Mon frère est allé boire. Comme on trouvait pas la vérité, j’ai dit : « C’est toi ou moi ». Je suis allé chercher un sabre que j’avais mais j’ai pas voulu le tuer ou le blesser, je voulais lui faire peur pour qu’il dise la vérité et que si c’était vrai, que je l’abandonne, elle. J’habitais dans une villa abandonnée. J’étais à mi-chemin quand une de mes sœurs m’appelle pour me dire que c’est lui qui a le sabre et qu’il me cherche pour me couper la main.
Mais j’arrive au taxiphone quand une de mes sœurs me dit : « Il a tué sa femme parce qu’elle a relevé ses jupes », ce qui chez nous ne se fait pas, c’est une insulte. « Et il l’a frappée avec un manche à balai ». Je suis rentré chez moi, c’est vrai j’avoue j’avais deux pistolets. Je vous jure que c’est vrai, je les avais volés dans la maison, les chargeurs ils étaient cachés dans une couette et les armes elles étaient cachées sous un cerisier. C’est ma belle-sœur qui les a déterrées et elle les a cachées dans une canalisation. Mon frère a téléphoné à la gendarmerie et il m’a fait porter le chapeau en disant que c’est moi qui avais tué ma belle-sœur. Je vous jure, je fais pas vingt mètres et je vois toute la gendarmerie, des mecs armés jusqu’aux dents, et mon frère il était avec eux, avec les gendarmes et les chiens ! Il est allé droit au trou sous le cerisier pour leur montrer et il leur racontait : « Il vient de sortir de prison, il est très dangereux, il fait du trafic d’armes… ». On m’a passé les menottes. J’ai pas donné mon vrai nom, j’ai dit Manu Jansen. Je voyais mon frère dans le dos des gendarmes qui me faisait signe avec ses doigts comme quoi j’allais en prendre pour 10 ans. Et je me disais : « Battu, trois petits points, et avec l’argent perdu » (« Battu, baisé et bien eu », traduction d’un proverbe). Ma femme a dit qu’elle avait été gravement battue, battue comme Jésus-Christ. Elle est allée l’après-midi à l’hôpital et elle est revenue le lendemain. Elle a déchiré le certificat médical. À la maison, mon frère a trop bu, il a pris un couteau et il a dit qu’il la tuerait. Mais toute la famille qui était sur le “platz” (campement) a dit que c’était moi qui battais et qui menaçais.

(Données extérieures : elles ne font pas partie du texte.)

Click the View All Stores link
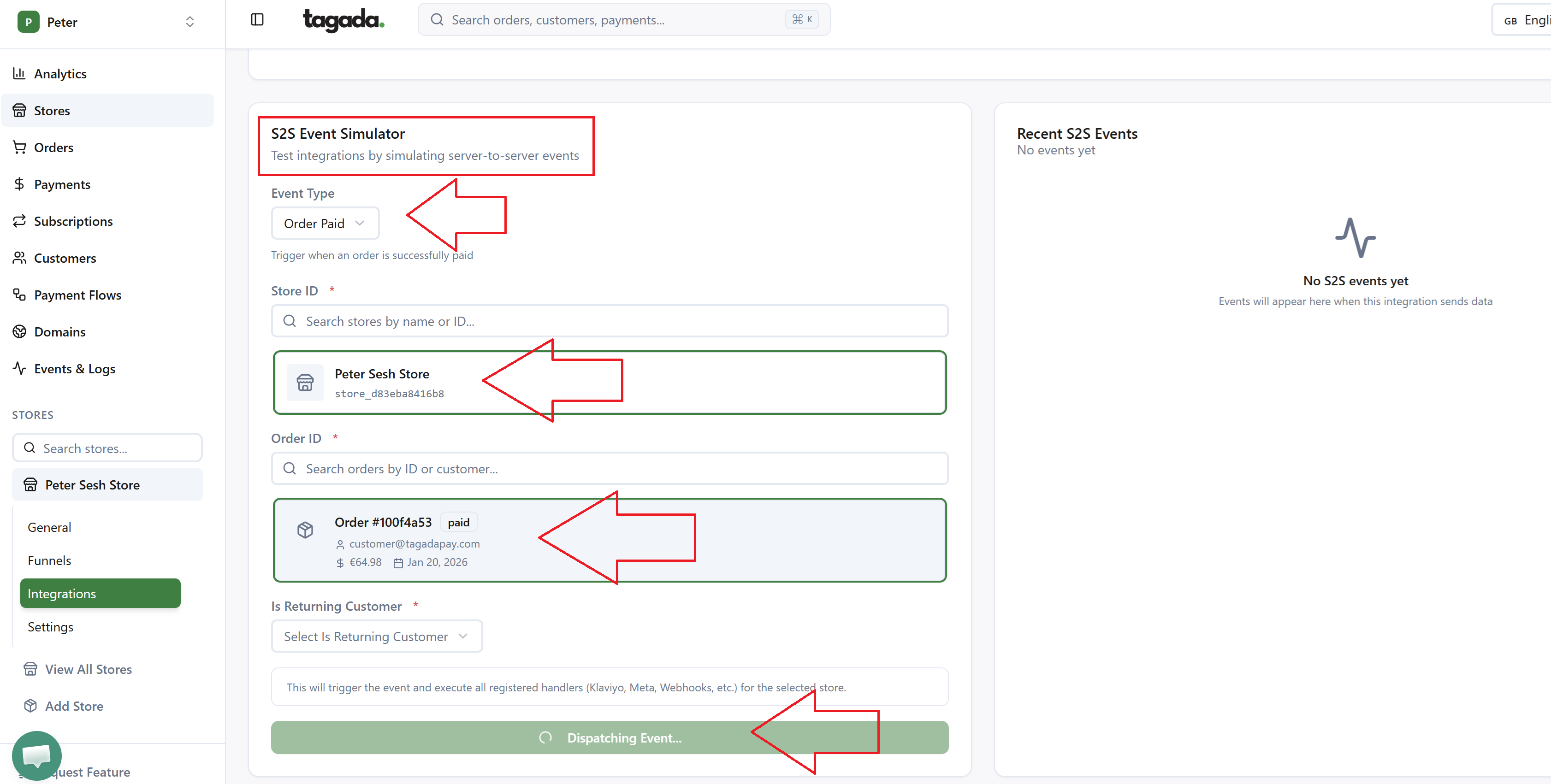This screenshot has width=1551, height=784. pos(88,669)
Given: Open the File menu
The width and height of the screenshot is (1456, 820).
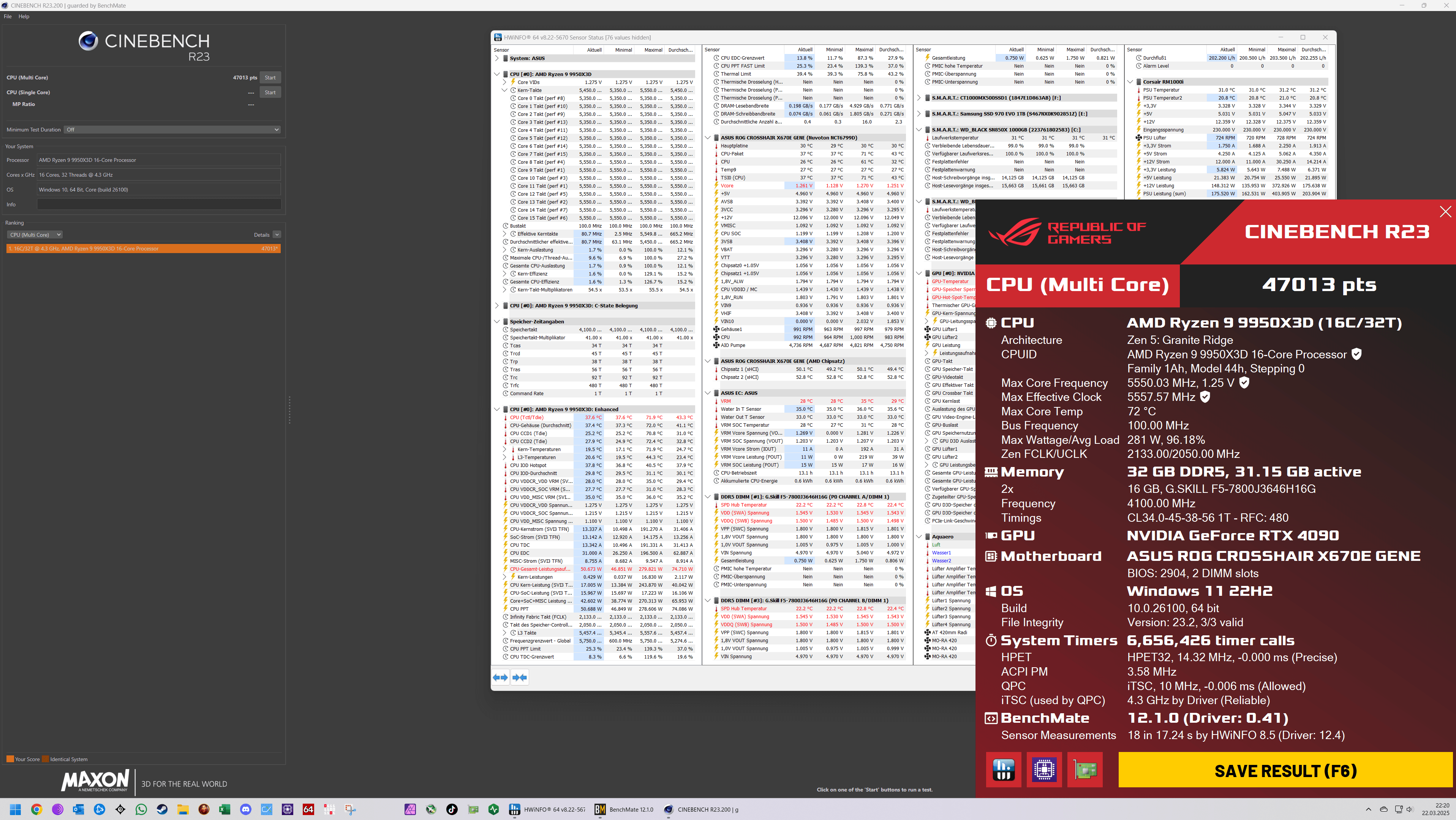Looking at the screenshot, I should [x=7, y=16].
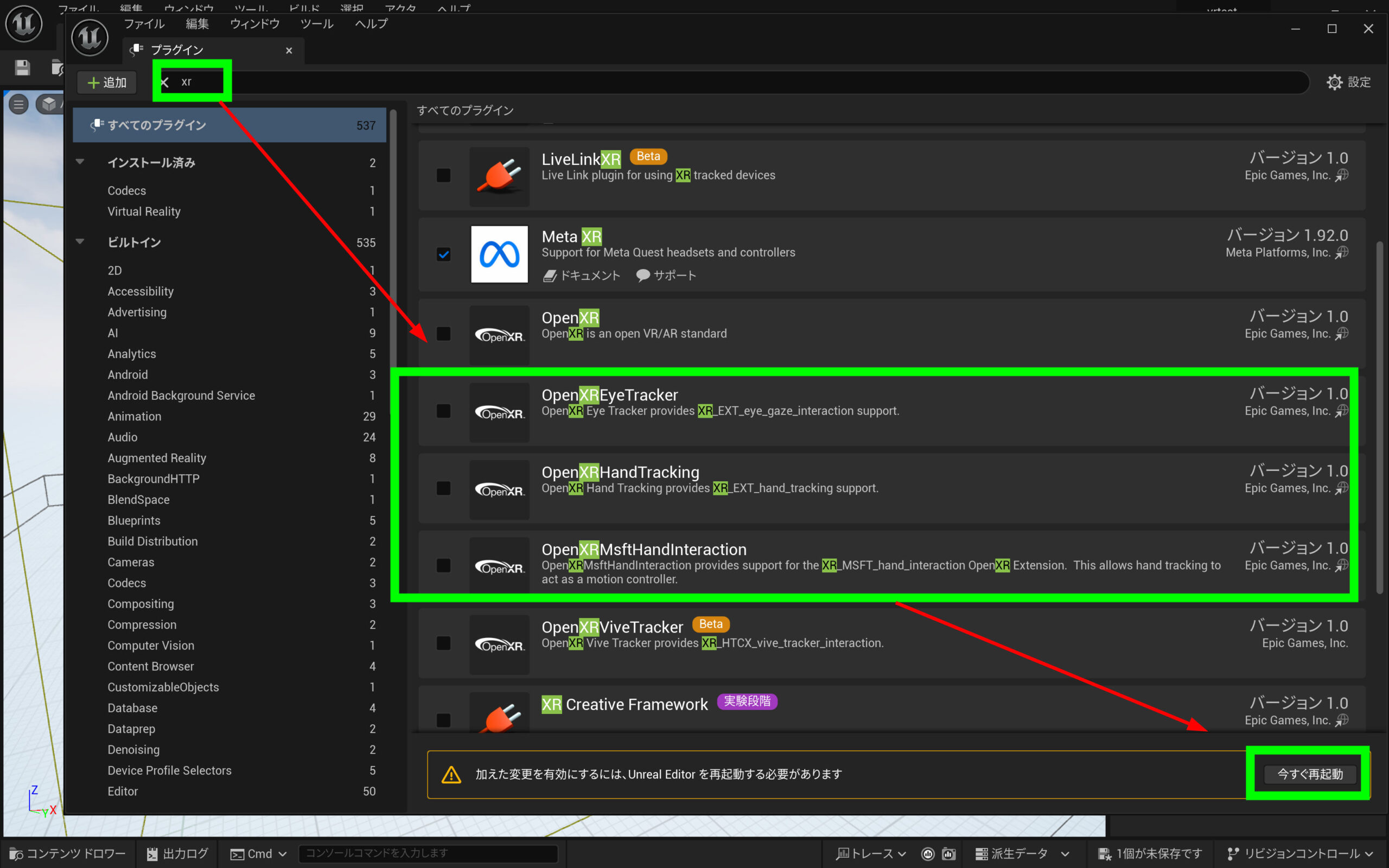Click the Meta XR logo thumbnail
Viewport: 1389px width, 868px height.
[x=499, y=254]
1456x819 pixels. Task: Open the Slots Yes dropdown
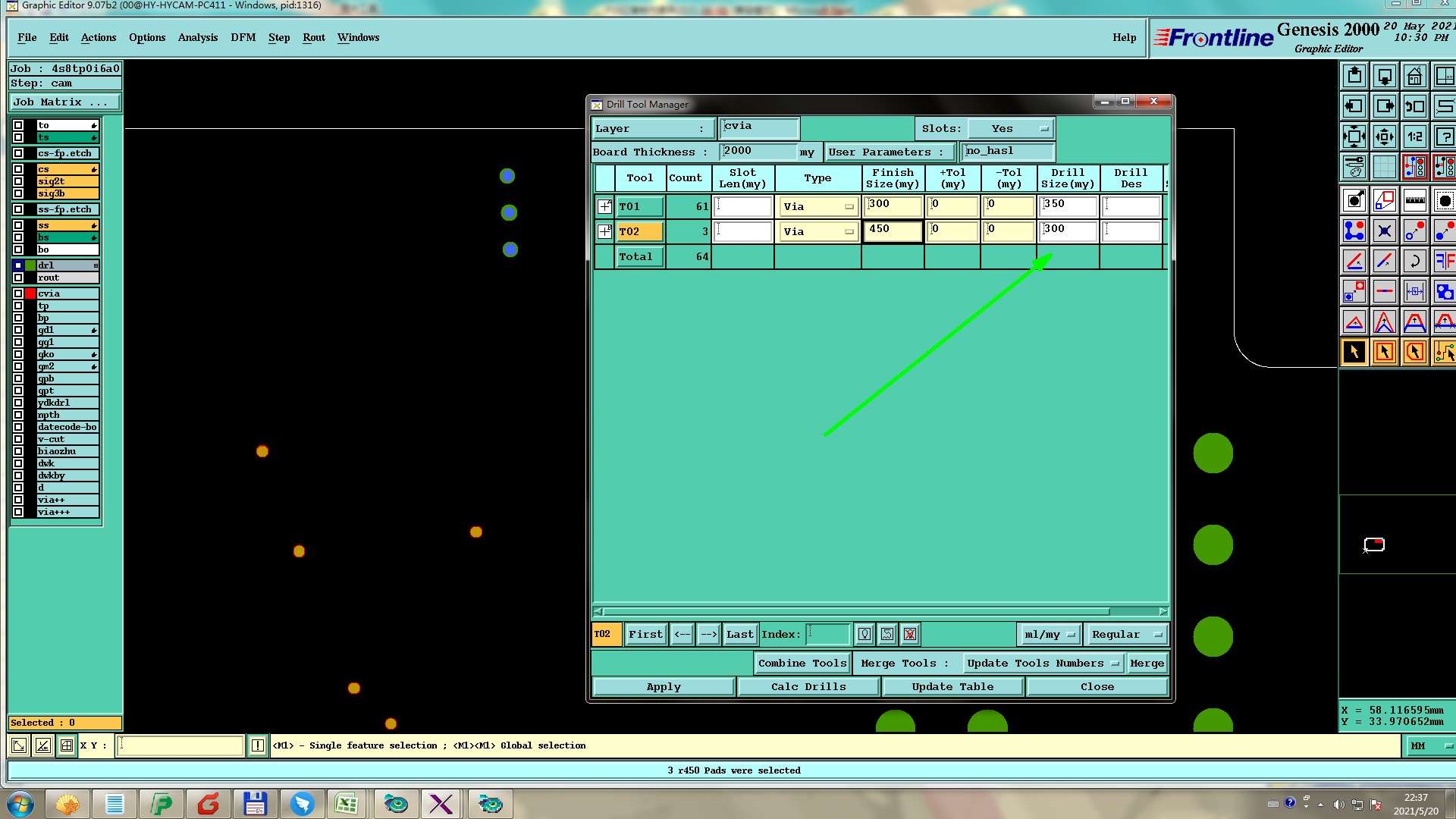coord(1012,129)
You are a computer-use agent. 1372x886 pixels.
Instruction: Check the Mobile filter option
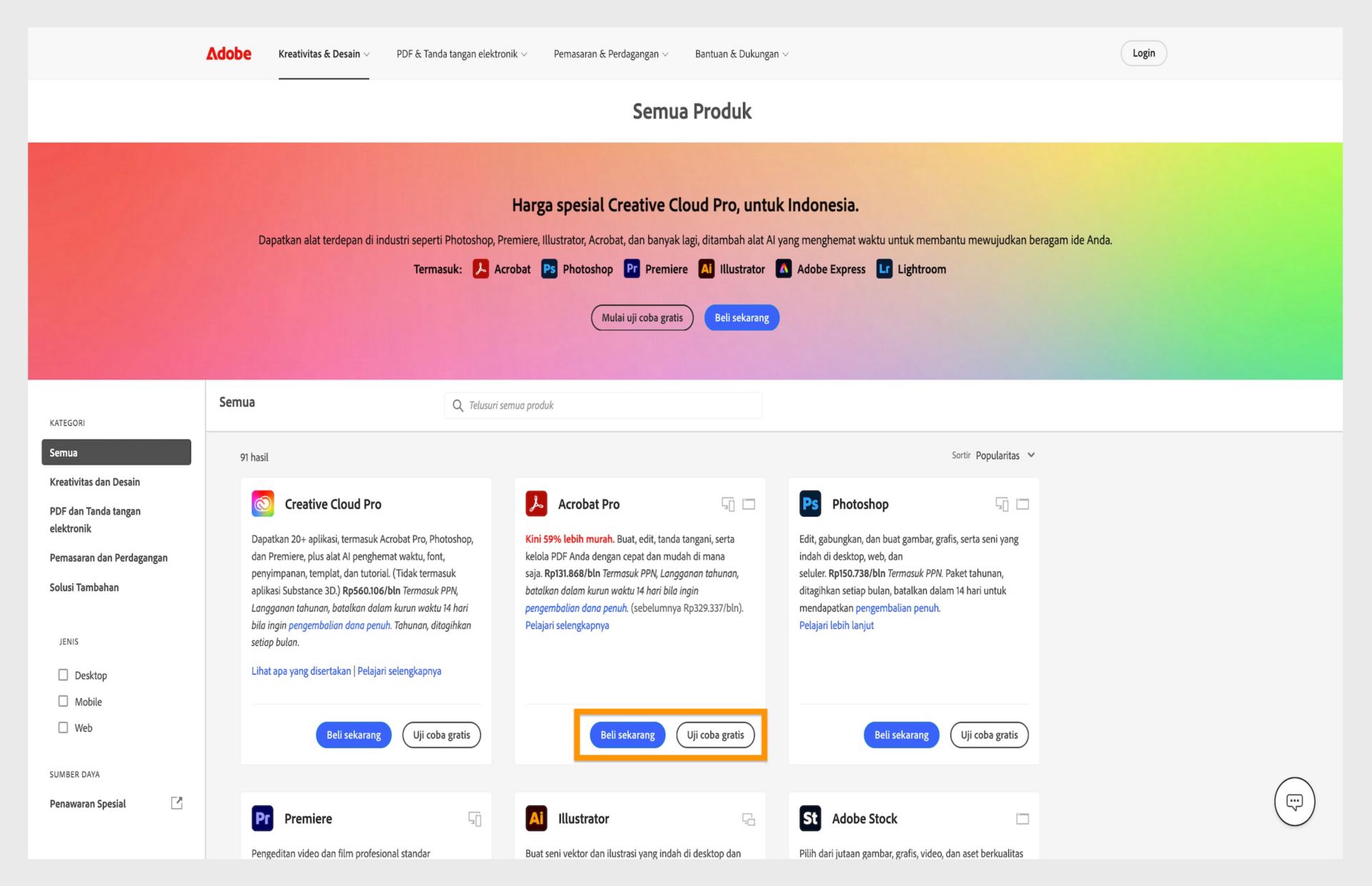[x=63, y=701]
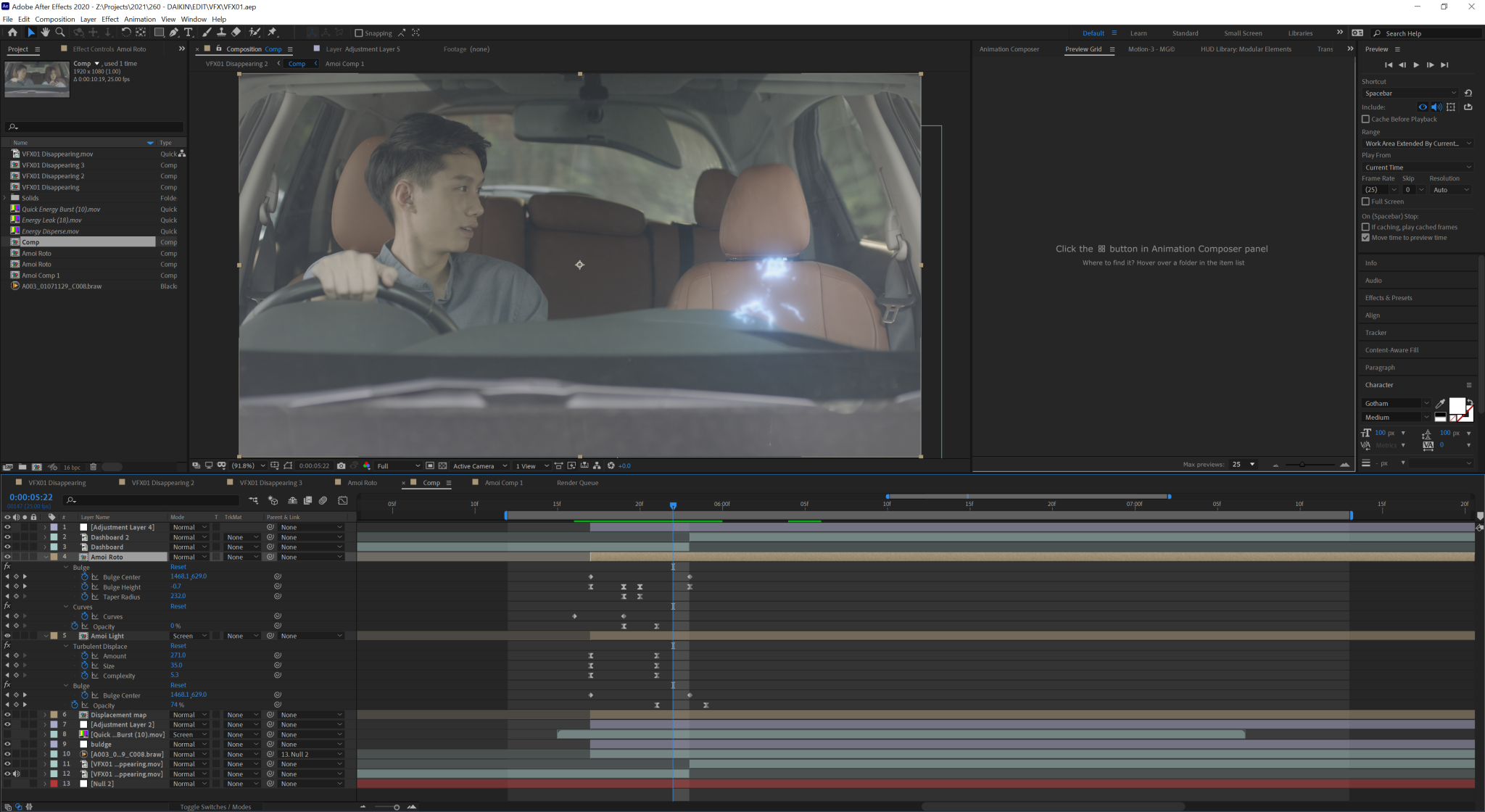
Task: Take snapshot with camera icon
Action: click(x=341, y=465)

La fin est très belle, il faut m’écouter. Je vous ai dit que mon frère jouait beaucoup à barboute et qu’il devait de l’argent à un usurier : il lui a raconté que si moi j’échappais à la prison, je viendrais le tuer et qu’il pourrait plus lui rembourser tout l’argent qu’il lui devait ! Alors l’usurier, il a menacé ma femme : « Si tu fais pas comme on dit, ça ira mal pour toi, je tue toute ta famille, je te fous le feu ». Mais ma femme a été expulsée ! Sept jours plus tard devant le juge, elle a réussi à venir de Roumanie avec sa mère, en avion, parce qu’elle savait que j’étais pas coupable. Elle a été menacée par la justice que si elle continuait à faire un faux témoignage on lui prendrait ses enfants jusqu’à leurs 18 ans.
Il y a dans ce monde le diable, qui est un lion, et nous on est au milieu sur une roue et cette roue elle tourne, elle tourne, pour que le diable puisse nous prendre. Quand il voit qu’on est faibles, il nous attrape et on devient sa chose. Mais quand il voit qu’on prie Dieu, alors le diable il peut plus nous attraper et c’est ce qui est arrivé, il l’a prise ma femme, au milieu, et tout simplement il a couché avec elle.
Le Prince, Tarascon 2015. Traduit du roumain par Laure Hinckel.